Rechtsverordnungen und Satzungen stehen im Rang unter den formellen Gesetzen. D.h. sie müssen nicht nur umfassend mit der Verfassung vereinbar sein, sondern dürfen auch nicht in Widerspruch mit Parlamentsgesetzen geraten. Solche materiellen Gesetze kann jedes Gericht prüfen und muss sie – anders als formelle Gesetze, für die die Verwerfungskompetenz beim BVerfG liegt – im konkreten Rechtsstreit nicht berücksichtigen, wenn es diese für verfassungswidrig oder aus sonstigen Gründen für rechtswidrig (Verstoß gegen höherrangiges Gesetzrecht) hält.
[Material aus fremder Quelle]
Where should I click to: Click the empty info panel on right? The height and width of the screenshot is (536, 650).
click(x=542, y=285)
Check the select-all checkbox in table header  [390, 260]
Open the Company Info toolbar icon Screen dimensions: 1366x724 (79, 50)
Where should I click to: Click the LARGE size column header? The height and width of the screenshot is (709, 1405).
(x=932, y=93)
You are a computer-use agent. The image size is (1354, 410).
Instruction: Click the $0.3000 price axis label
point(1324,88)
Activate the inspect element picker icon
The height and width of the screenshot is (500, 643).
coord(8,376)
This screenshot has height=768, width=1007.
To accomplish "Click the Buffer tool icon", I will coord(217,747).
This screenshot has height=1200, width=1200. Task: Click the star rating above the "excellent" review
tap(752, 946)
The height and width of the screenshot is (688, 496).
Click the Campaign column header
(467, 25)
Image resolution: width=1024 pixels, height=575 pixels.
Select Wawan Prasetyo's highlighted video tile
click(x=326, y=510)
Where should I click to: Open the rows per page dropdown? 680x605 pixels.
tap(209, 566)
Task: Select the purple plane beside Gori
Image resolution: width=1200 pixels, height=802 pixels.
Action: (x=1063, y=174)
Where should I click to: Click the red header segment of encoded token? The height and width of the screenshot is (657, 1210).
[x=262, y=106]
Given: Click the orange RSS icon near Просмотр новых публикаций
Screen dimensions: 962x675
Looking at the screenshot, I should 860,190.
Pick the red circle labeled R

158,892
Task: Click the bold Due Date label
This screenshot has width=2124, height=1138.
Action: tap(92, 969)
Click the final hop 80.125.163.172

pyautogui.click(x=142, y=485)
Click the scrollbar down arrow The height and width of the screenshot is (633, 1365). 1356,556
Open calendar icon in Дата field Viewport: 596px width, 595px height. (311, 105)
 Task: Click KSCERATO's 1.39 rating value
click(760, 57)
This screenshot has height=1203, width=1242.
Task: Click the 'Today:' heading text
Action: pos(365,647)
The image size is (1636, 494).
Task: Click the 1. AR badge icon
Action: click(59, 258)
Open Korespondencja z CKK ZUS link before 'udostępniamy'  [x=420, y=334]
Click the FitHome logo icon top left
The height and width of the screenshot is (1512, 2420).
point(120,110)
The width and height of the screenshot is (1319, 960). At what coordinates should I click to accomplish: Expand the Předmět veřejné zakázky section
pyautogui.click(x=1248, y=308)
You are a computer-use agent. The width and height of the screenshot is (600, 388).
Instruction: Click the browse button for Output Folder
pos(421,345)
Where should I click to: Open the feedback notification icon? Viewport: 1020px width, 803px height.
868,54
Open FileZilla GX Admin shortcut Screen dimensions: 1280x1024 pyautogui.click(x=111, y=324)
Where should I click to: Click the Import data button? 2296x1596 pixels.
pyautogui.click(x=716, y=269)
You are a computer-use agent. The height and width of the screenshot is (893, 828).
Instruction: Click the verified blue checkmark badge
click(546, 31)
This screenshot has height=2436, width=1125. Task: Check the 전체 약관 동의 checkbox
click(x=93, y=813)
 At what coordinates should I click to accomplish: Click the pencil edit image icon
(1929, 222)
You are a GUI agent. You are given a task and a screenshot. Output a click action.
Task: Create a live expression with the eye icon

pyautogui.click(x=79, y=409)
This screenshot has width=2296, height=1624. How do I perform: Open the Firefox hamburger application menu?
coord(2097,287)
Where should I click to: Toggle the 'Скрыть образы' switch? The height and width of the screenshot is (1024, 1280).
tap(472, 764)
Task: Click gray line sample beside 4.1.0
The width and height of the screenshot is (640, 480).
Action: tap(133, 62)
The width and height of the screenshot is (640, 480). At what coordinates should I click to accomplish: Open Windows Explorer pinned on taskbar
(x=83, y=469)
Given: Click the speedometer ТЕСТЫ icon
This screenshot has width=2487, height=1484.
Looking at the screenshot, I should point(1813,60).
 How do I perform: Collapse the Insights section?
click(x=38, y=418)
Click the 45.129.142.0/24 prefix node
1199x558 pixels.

Keine Gesetze stellen sog. Verwaltungsvorschriften dar. Verwaltungsvorschriften sind „Vorschriften der Verwaltung für die Verwaltung“ (z.B. Erlasse) und damit reines Innenrecht und keine Gesetze mit Bindungswirkung im Außenverhältnis. Als Nicht-Gesetze haben sie im Verhältnis Bürger/Staat keine Geltungswirkung. Verwaltungsvorschriften können Gesetze nicht verdrängen. Ihr Hauptzweck ist es, die einheitliche Auslegung und Anwendung von Gesetzen durch die Verwaltung zu gewährleisten. Verwaltungsvorschriften wenden sich nur an die damit befassten Behörden, sind für sie nur im Innenverhältnis verbindlich und für Bürger oder Gerichte völlig unbeachtlich.
Beispiel:33 Der Polizeibeamte A erteilt auf Wunsch der örtlichen Geschäftsinhaber und des Bürgermeisters Platzverweise gegen verwahrloste Personen, die sich im Innenstadtbereich aufhalten. Er weiß zwar, dass die Voraussetzungen eines Platzverweises nach § 34 Abs. 1 PolG NRW nicht vorliegen, stützt sein Handeln aber auf Nr. 1.1 PDV 100. Dort steht, dass „Polizeiliches Handeln über die Bindung an Recht und Gesetz hinaus politische, wirtschaftliche und gesellschaftliche Rahmenbedingungen zu berücksichtigen hat“. A hat rechtswidrig gehandelt. Eingriffe in Grundrechte können nur Gesetze rechtfertigen. Die PDV 100 ist aber kein Gesetz, sondern Verwaltungsvorschrift, die im Außenverhältnis zum Bürger keine Wirkung entfalten kann.